This morning Slashdot has an article asking about getting better (useful) bug reports from users. I don't have an answer other than there ought to be more than simply "file a report" and a single acknowledgement. That is, if I do file a bug report (and it is a decent report) then please let me know more, even if it's some time late. I'm much more likely to file another good report (assuming I trip over another bug...) if a previous one was handled well. A simple "this issue has been assigned to a maintainer/developer" helps. If I see the problem corrected, that's ideal. If I get a work-around sent to me, hey that's at least something.

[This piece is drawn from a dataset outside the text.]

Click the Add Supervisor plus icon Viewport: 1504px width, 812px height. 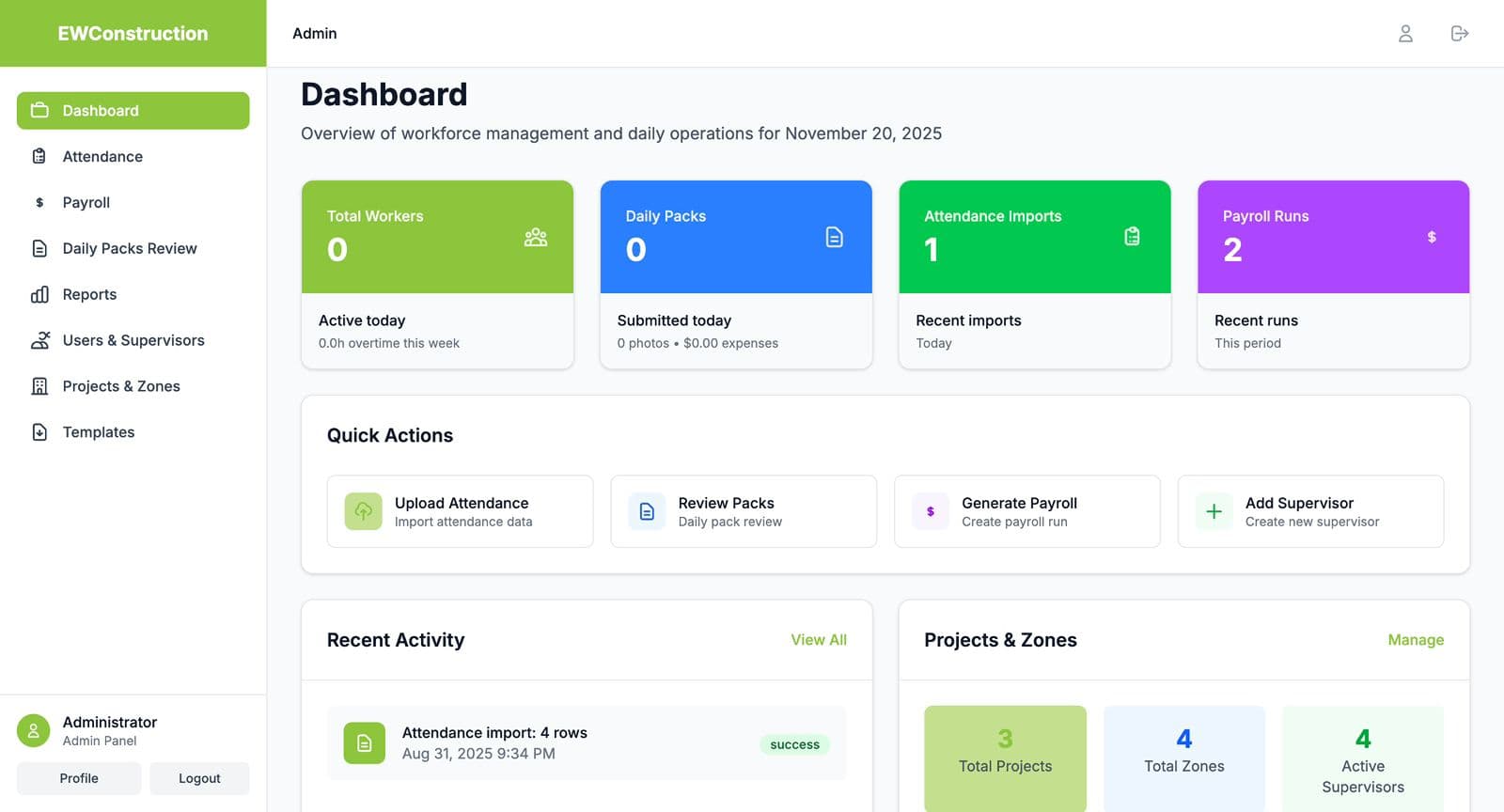point(1214,511)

But that does assume I send a good bug report. A good bug report is not "No bugs found." as wonderful as that would be. It's "I'm using this hardware, in this configuration, connected this way, to that thing, and when I do *THIS ACTION* on this program, *THIS* happens rather than *THAT* which was supposed to happen." It's more than "It's broken." It tells someone what sort of hardware is involved (Does Intel have a weird bug? Does AMD? Is that new video card causing trouble?) and what I do to trigger the bug. Did I type something into a certain text box? Did I click something? Is it a matter of which server I was trying to use? It's like going a mechanic with a car problem. You tell the mechanic the symptoms such as "There's a squeak on right turns, especially over about 30 mph." rather than "It's broken. Please fix it."
I used to deal with bug reports and most of the time what I got was the useless, "It's broke, fix it!" crap. Fix what, exactly? There was one customer of the company I worked for that did really good bug reporting. They also got very fast turn-around fixes. When I got a report from them, it was "We've got this model device, running this version software, and when we go into this particular menu and change this particular setting..." And that was often enough to aim me right at the issue they had. It wasn't quite a big red blinking [BUG HERE!] sign, but it was as close as one is ever likely to get. I didn't have to waste time guessing what was going on, I could get right to the issue. It wasn't always easy, but it often shaved hours if not days, weeks, or even months off of a real solution. As much as I disliked having a bug creep in or pop up, if I heard of one that made it past internal testing, I really wanted to hear it from those guys.
A different customer had a complaint that was reported as pretty much "Version 1 works, version 2 doesn't." and wanted changes made to the obsolete (and painful to work on...) version 1. They eventually got that, because I was unable to fix version 2 (which already had the feature they wanted...) since they didn't say exactly what was going on. I'm sure that they thought they did, but I could never duplicate the problem. Months later another customer hit the same problem, but gave detailed information about how to trigger the problem. Then I could duplicate the problem - and only then I could start the actual fixing of the real problem. It was a real, "Damn, why didn't those other guys tell us that bit?!" moment.
Even if you think something isn't important, don't omit it. It might just be the one critical piece that solves everything - or at least pinpoints the actual problem. Until it's checked, all data is valuable. Don't throw it away before it can even be used. Will some be irrelevant? Almost certainly, but you (and perhaps even the folks debugging) don't know which information is critical and which is not. As someone who was trying to hunt down bugs, I'd much rather have had an excess of information than a shortage of it.
Of course, if your experience really is "No bugs encountered." I am fairly sure whoever you're dealing with would love to read that in a review or something.
[ADDENDUM]: And if a developer or maintainer asks a question, PLEASE actually answer the question rather than fill in the background with so much other stuff that foreground goes underground. That was question wasn't asked for nothing.